_Task_.
Without any of its pictures, the listing below should be output exactly.

_Data supplied_.

·····

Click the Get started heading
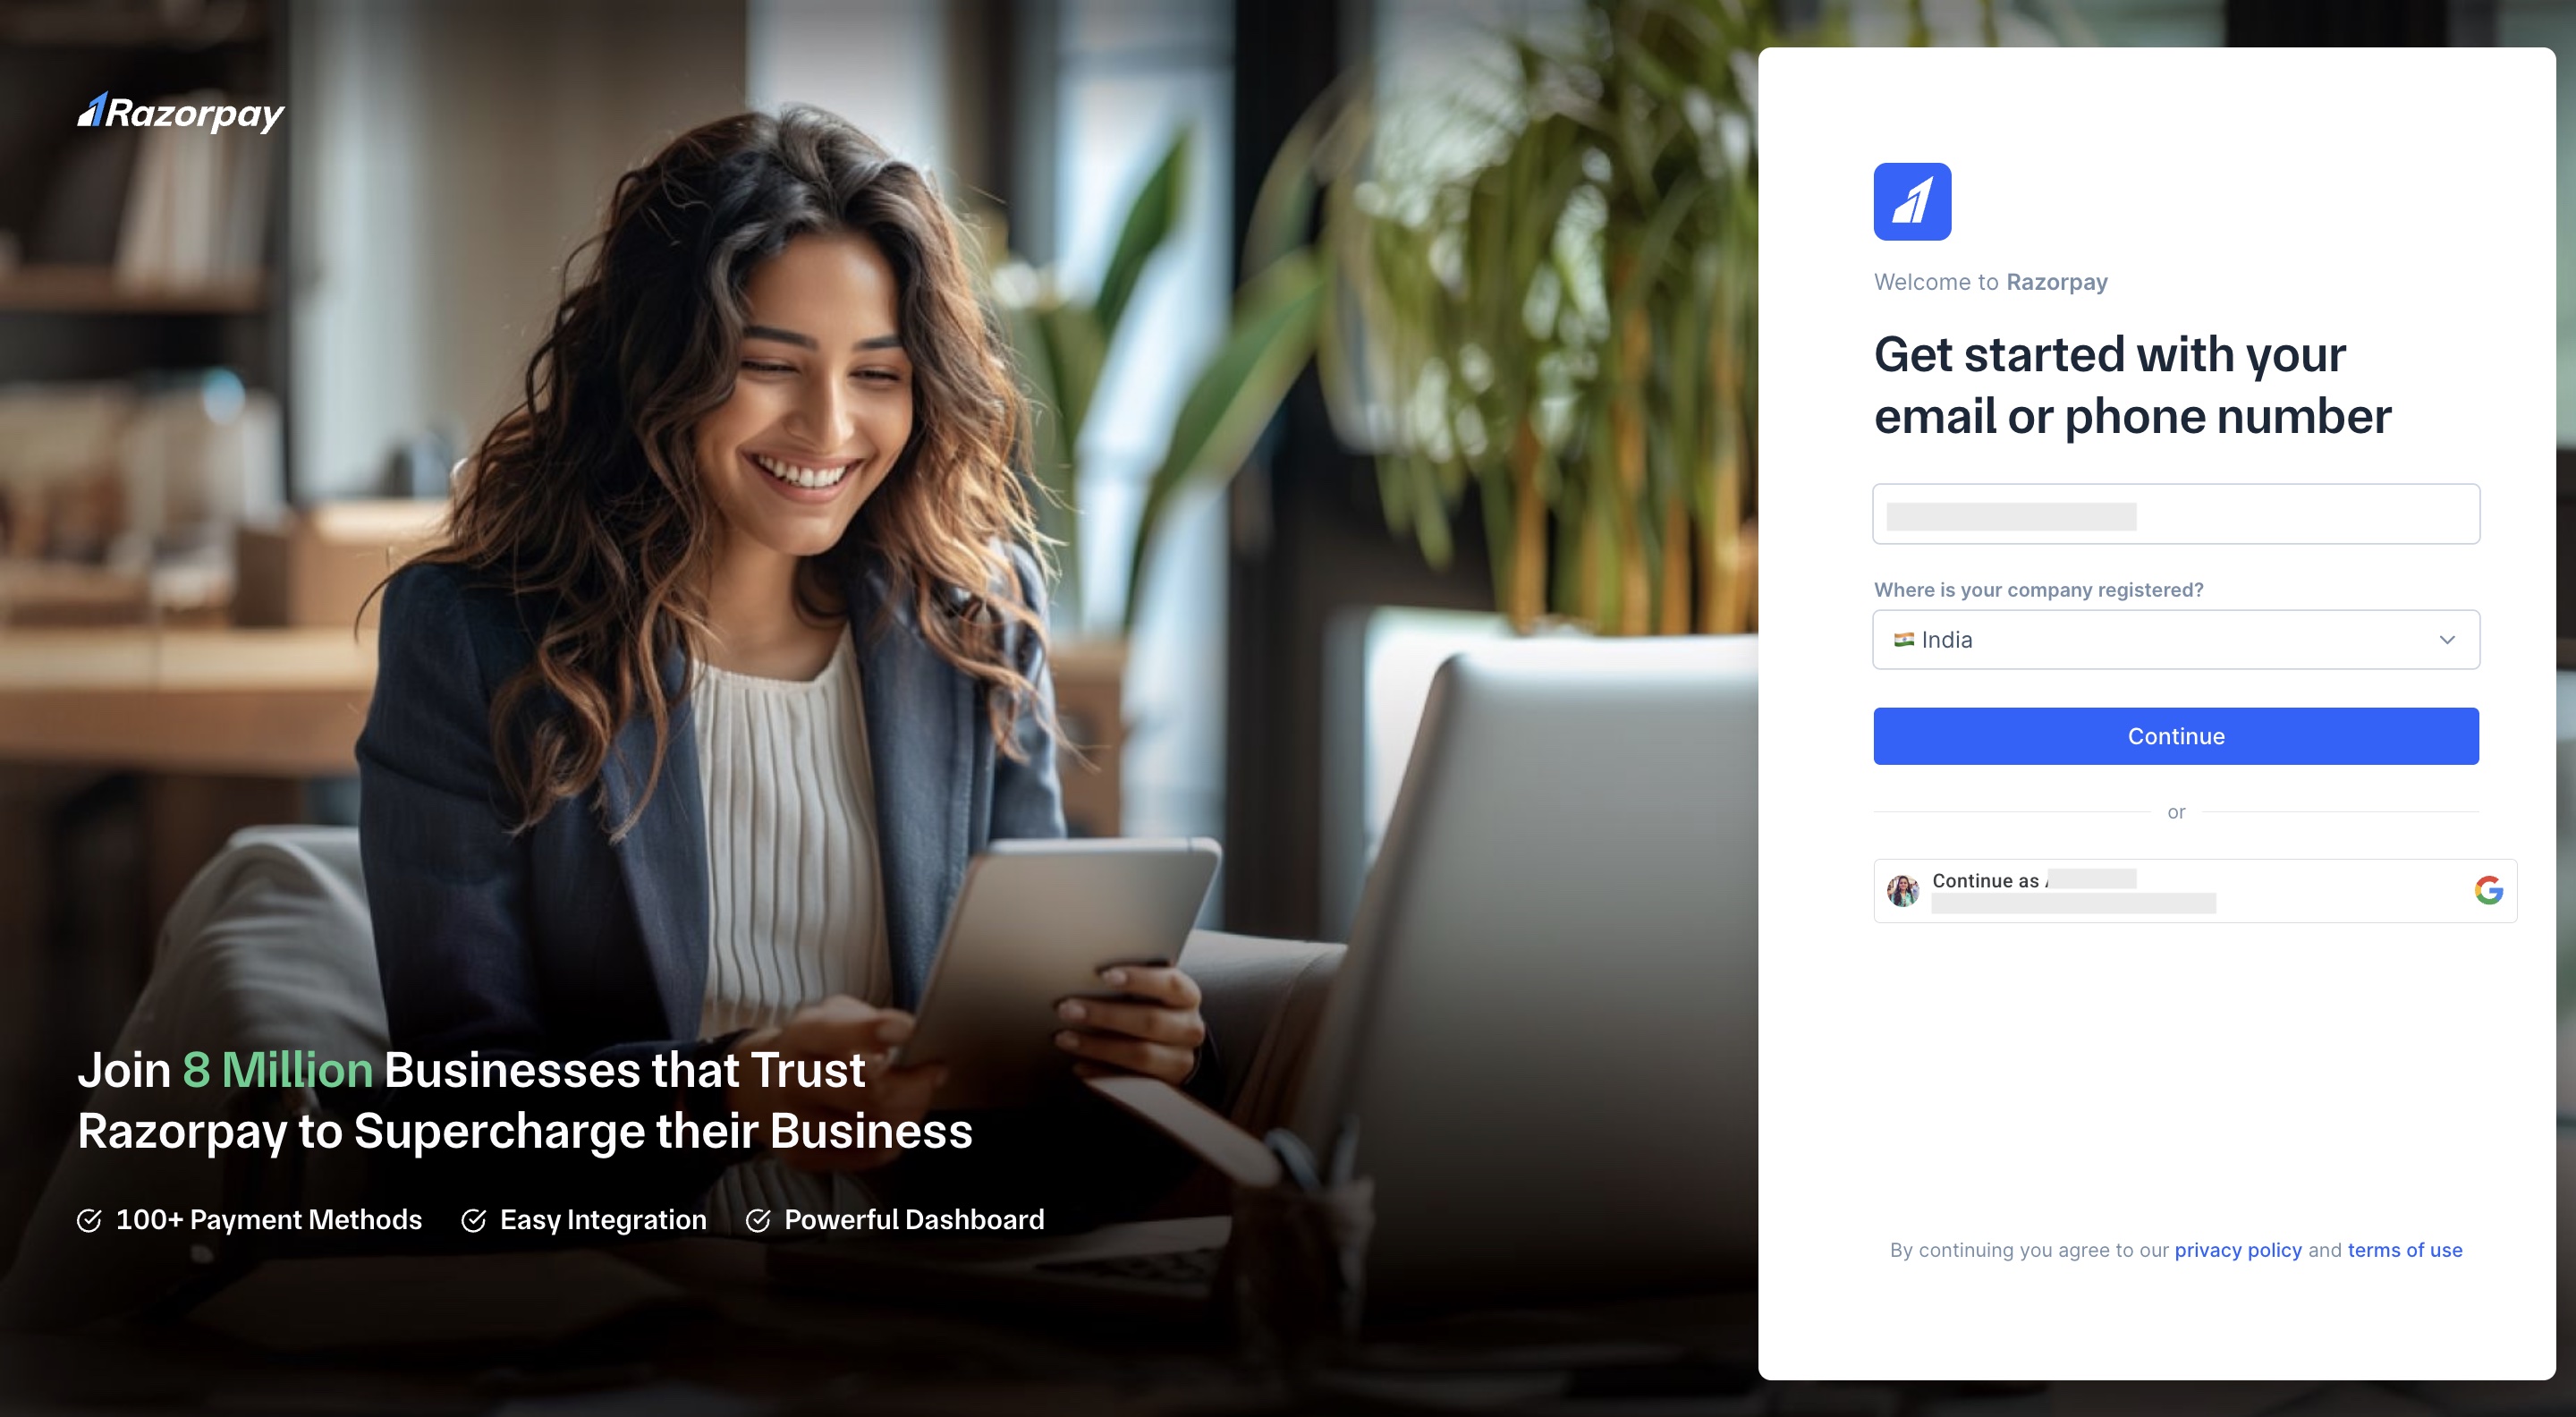Viewport: 2576px width, 1417px height. (x=2132, y=385)
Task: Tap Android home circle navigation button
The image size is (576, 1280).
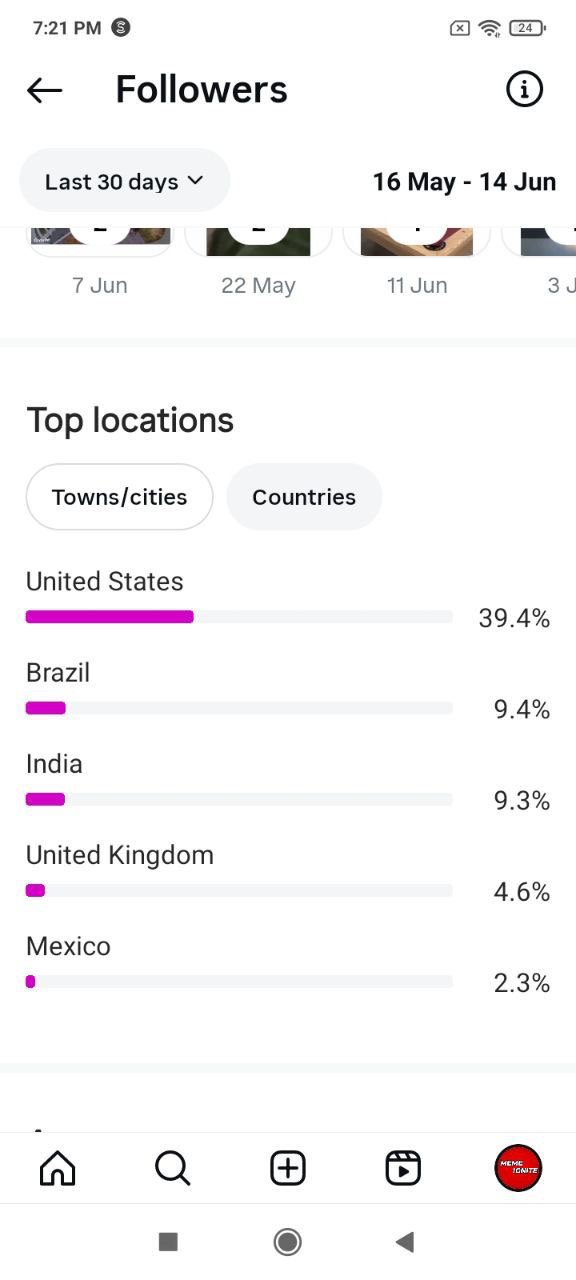Action: [288, 1242]
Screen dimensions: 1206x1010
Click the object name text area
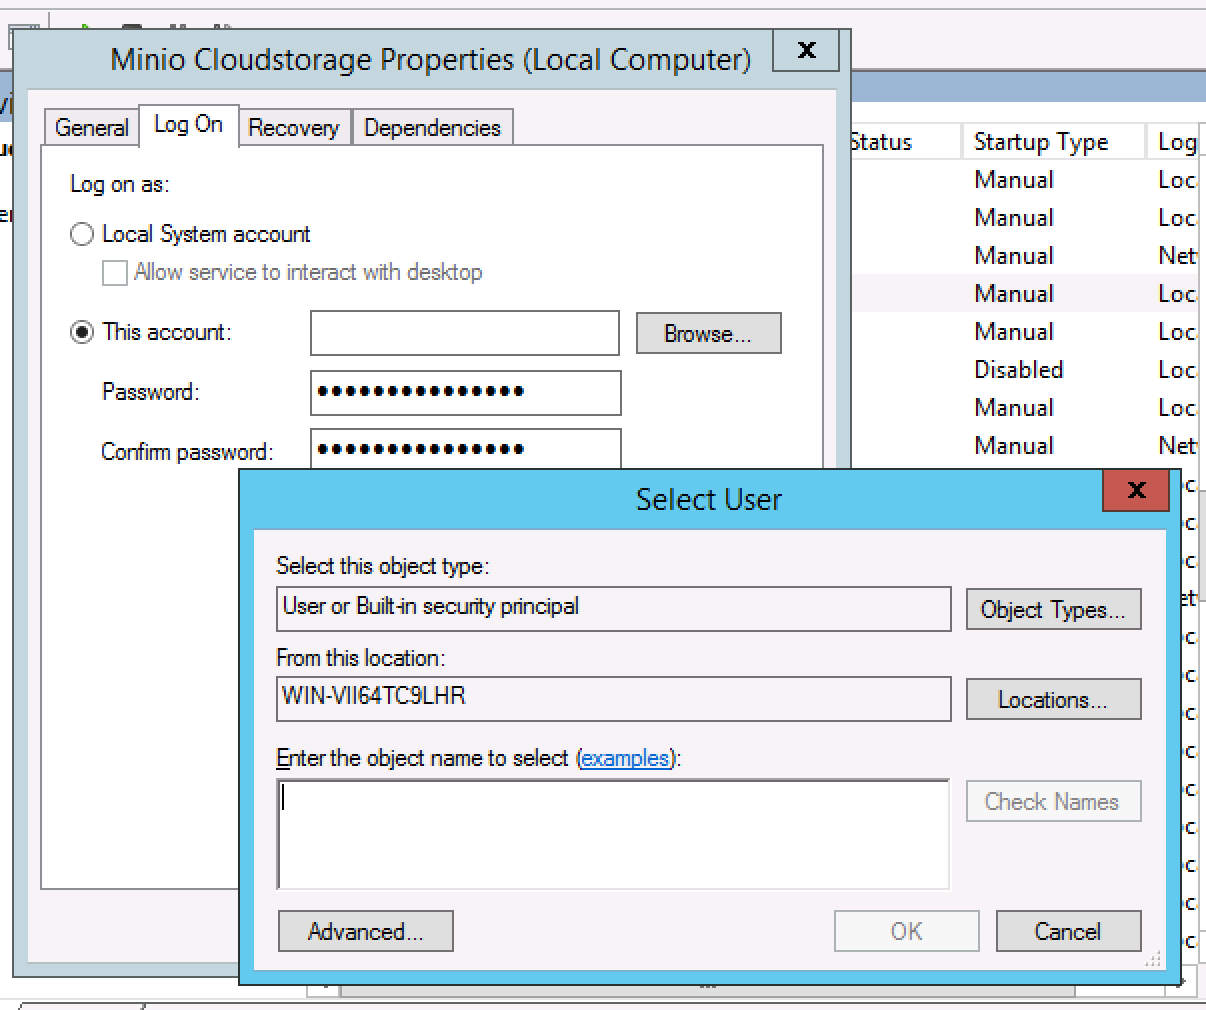pyautogui.click(x=613, y=835)
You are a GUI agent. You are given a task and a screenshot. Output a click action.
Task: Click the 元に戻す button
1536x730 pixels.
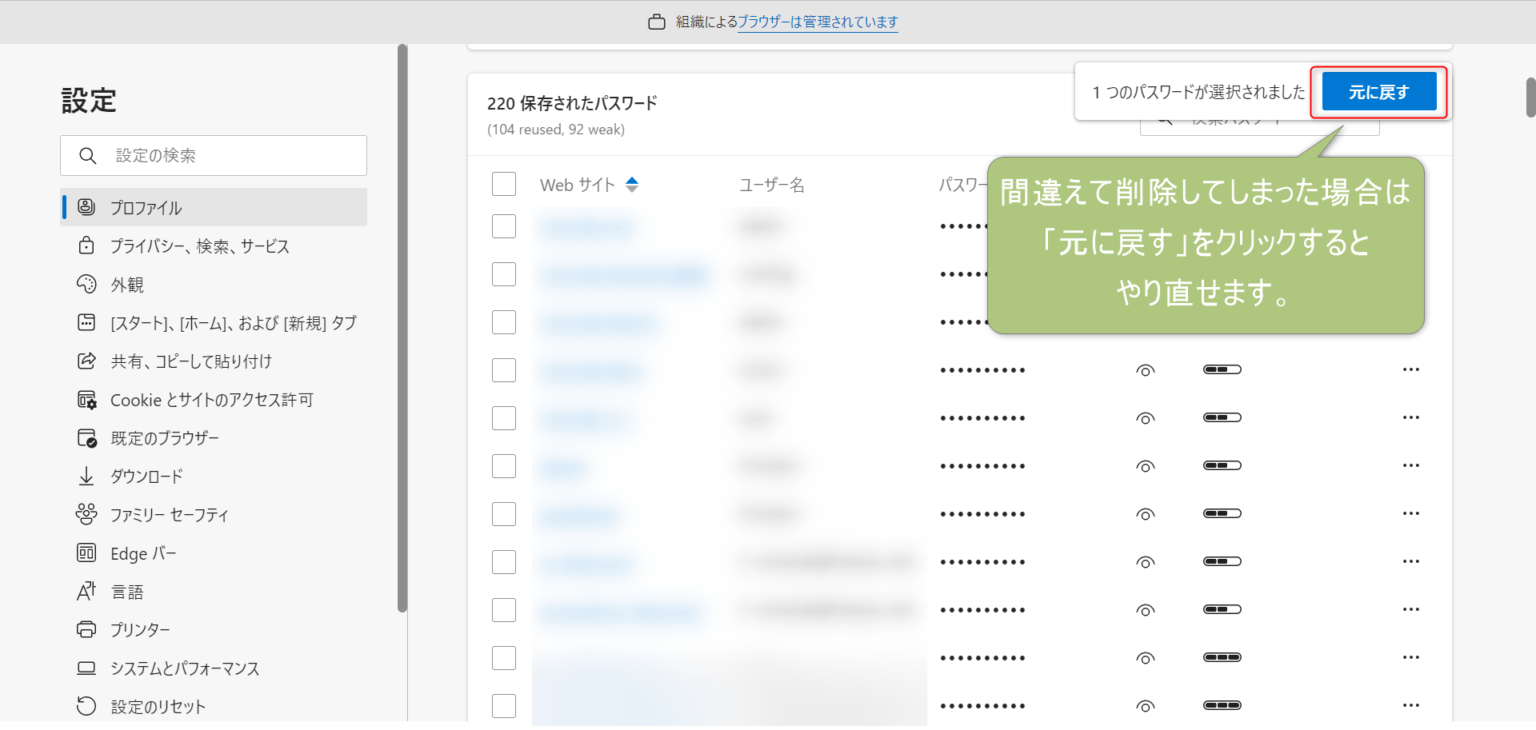1379,91
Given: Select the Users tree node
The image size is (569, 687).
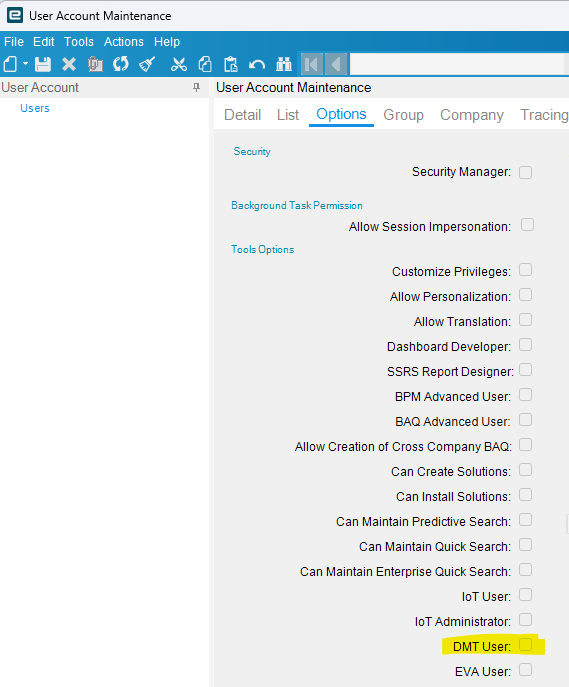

·····

_Worked solution_.
Click the Get started heading
Viewport: 2576px width, 1417px height. (x=2132, y=385)
Task: Tap Android home circle navigation button
The image size is (576, 1280).
Action: [288, 1242]
Screen dimensions: 1206x1010
Click the object name text area
pyautogui.click(x=613, y=835)
You are a GUI agent. You are given a task and a screenshot. Output a click action.
Task: Click the 元に戻す button
1536x730 pixels.
1379,91
Given: Select the Users tree node
The image size is (569, 687).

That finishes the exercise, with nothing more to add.